By Roderick Conway Morris
TRENT 7 August 2004

 

For centuries Trento was a predominantly Italian city ruled by German-speaking emperors, a position that only changed in 1918, when the town and its region, the Trentino, belatedly became part of Italy.

The importance of Trento fluctuated greatly over this time. In the mid-16th century it became the center of the Roman Catholic universe, when the Council of Trent sat here, in three extended international conferences between 1545 and 1563, and gave its name to the new Tridentine Mass. At other times it lapsed into provincial obscurity, a territory on the fringes of both the Italian and Austro-German worlds. Yet, whatever its political fortunes, it remained a point of exchange between Italian and Germanic culture.

The local reawakening of consciousness of Trentino's historic cultural role has led over the last decade to a number of initiatives, the most ambitious being the creation of the Museum of Contemporary Art of Rovereto and Trento. The first site, dedicated to 20th-century and contemporary art, was opened in its splendid new building, designed by the Italian-Swiss architect Mario Botta, about 18 months ago.

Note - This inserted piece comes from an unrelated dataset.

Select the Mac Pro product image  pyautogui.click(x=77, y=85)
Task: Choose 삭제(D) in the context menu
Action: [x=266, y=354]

The Trento section of the museum, located in the restored Palazzo delle Albere and devoted to 19th-century and pre-World War I art, has just been unveiled. The 16th-century palazzo was the summer residence of the prince-bishops who, under the German imperial aegis, presided over the religious and temporal affairs of the region until 1796; it provides a charming setting for the arts of the period.

As with the opening of the Rovereto museum, the inaugural exhibition is built around the permanent collection and works on long-term loan - both impressive in quality - augmented by appropriate shorter-term borrowings from major international collections, which will be periodically substituted over time. The present exhibition, "The Century of the Empire: Princes, Artists and the Bourgeoisie from 1815 to 1915," continues until Oct. 31.

An early stimulus to the artistic scene in Trento in the post-Napoleonic era was the arrival there of the leading Italian Romantic painter, Francesco Hayez. His initial involvement with the Trentino was the result of a commission by Count Girolamo Malfatti of Trento to execute a nude study of his mistress, the celebrated dancer Carlotta Chabert, in 1830. Shown with the title "Venus Playing with Two Doves," the subject in question was regarded as shockingly realistic by contemporary standards, and caused a considerable scandal at the time.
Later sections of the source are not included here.